Problem to solve: Skip every picture and copy only the lines from the one containing "Click the Graphs bar chart icon" to the final line of the records below.

Given information:

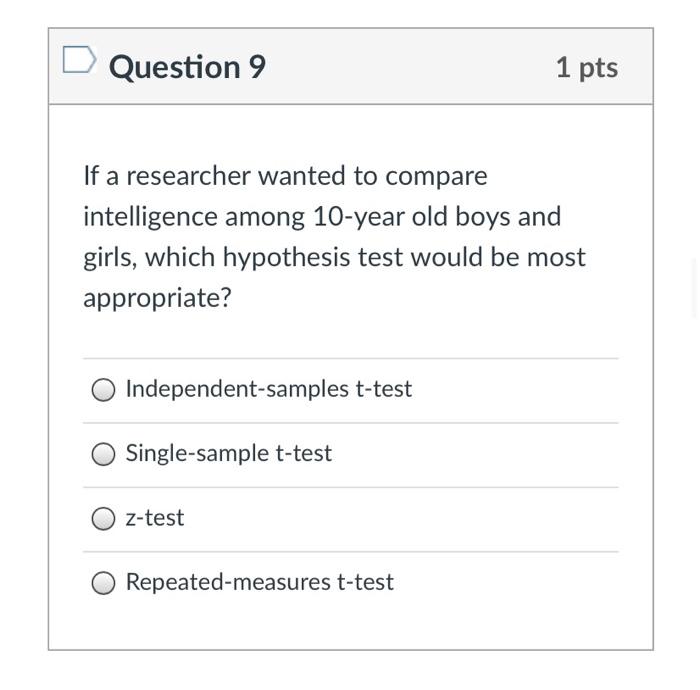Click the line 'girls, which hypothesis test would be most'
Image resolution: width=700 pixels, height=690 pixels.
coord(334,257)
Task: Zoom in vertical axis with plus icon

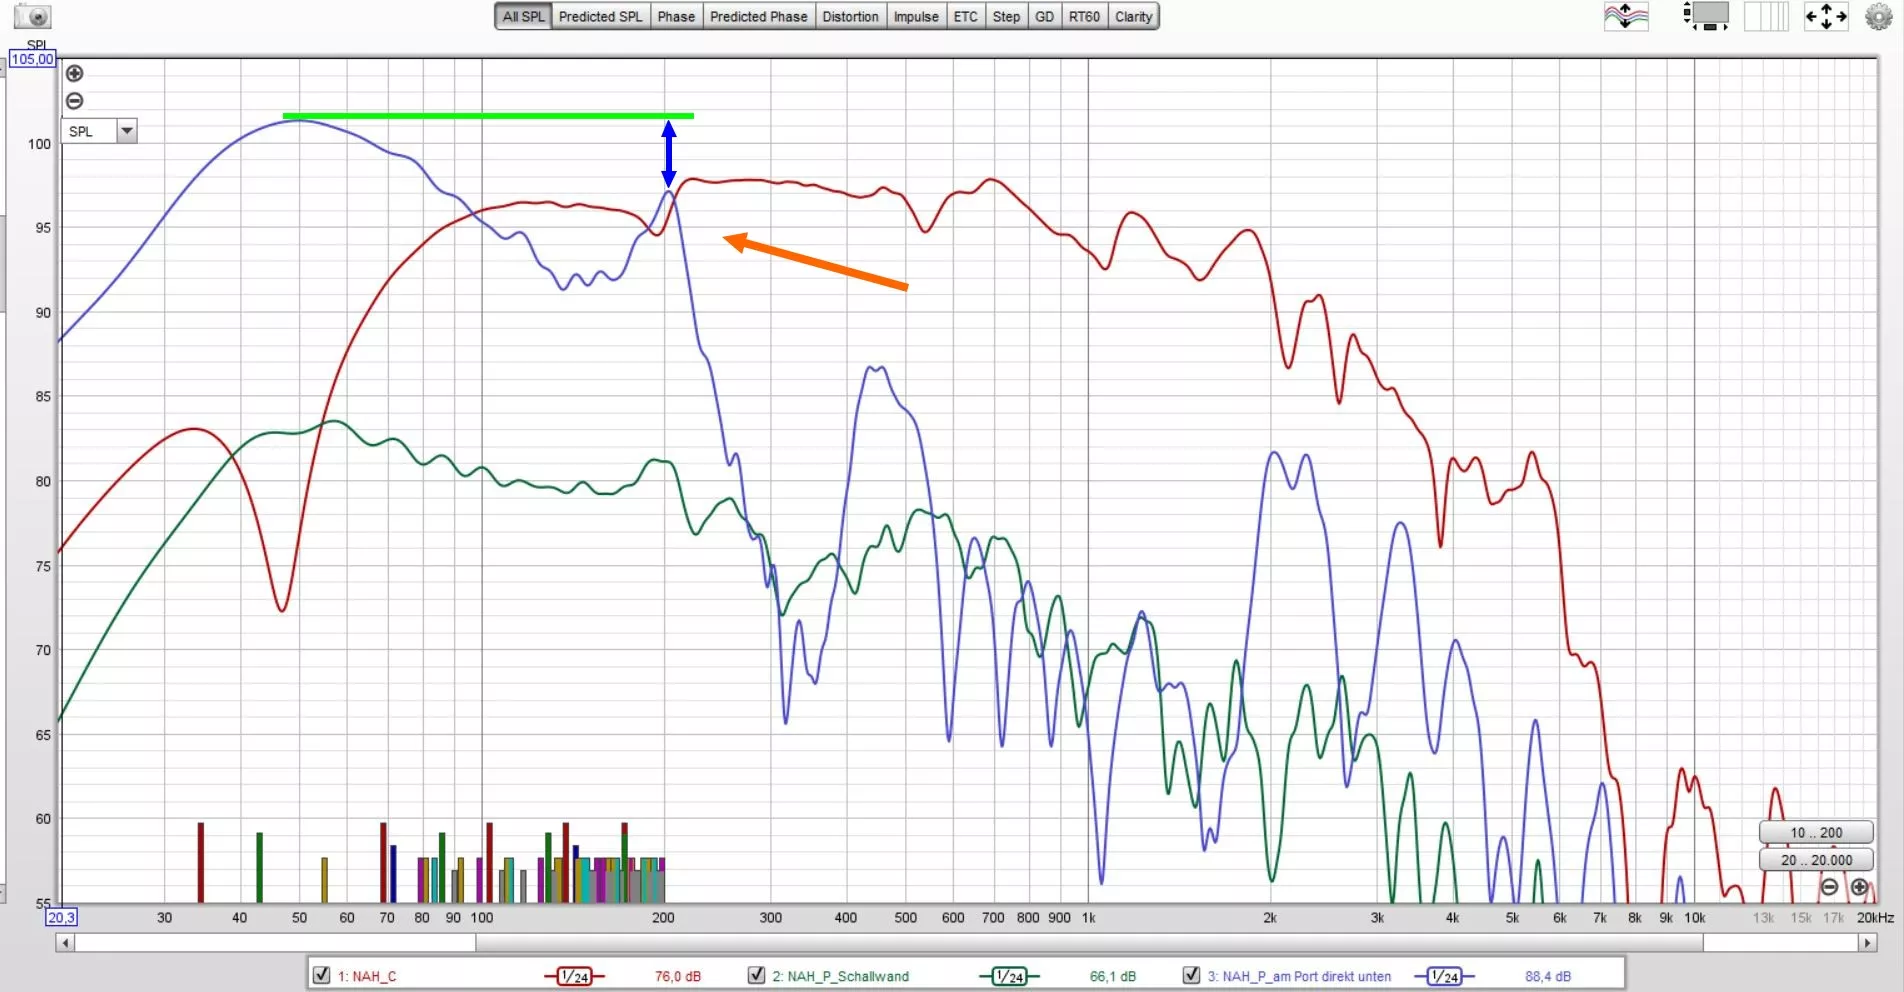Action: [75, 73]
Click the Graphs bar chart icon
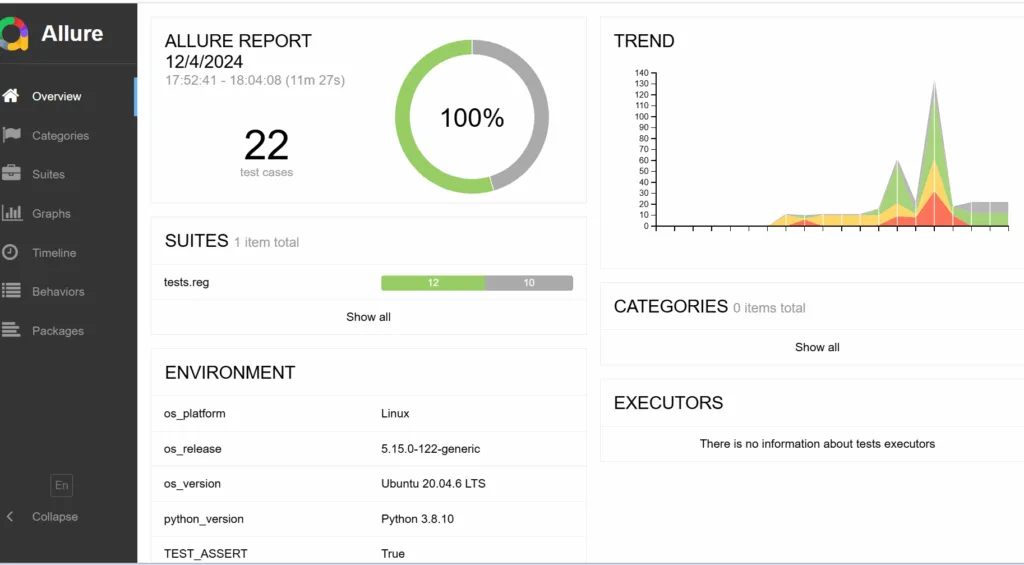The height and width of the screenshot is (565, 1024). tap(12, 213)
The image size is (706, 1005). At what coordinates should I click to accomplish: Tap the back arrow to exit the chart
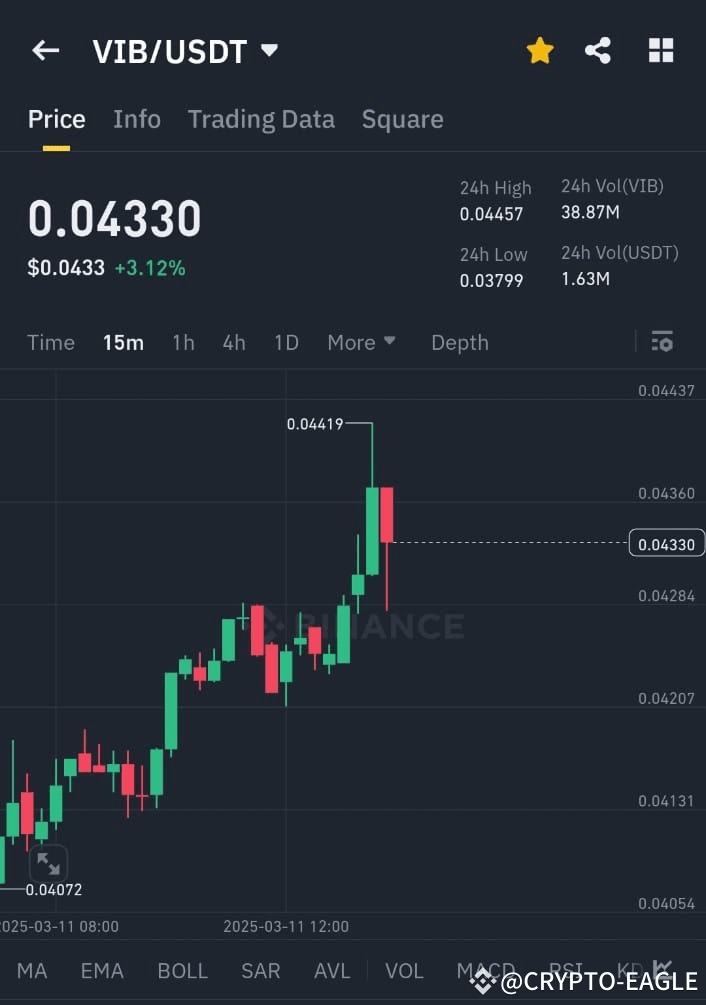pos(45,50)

Written solution:
Click the Graphs bar chart icon
The height and width of the screenshot is (565, 1024). tap(12, 213)
The image size is (706, 1005). At what coordinates should I click to accomplish: Tap the back arrow to exit the chart
pos(45,50)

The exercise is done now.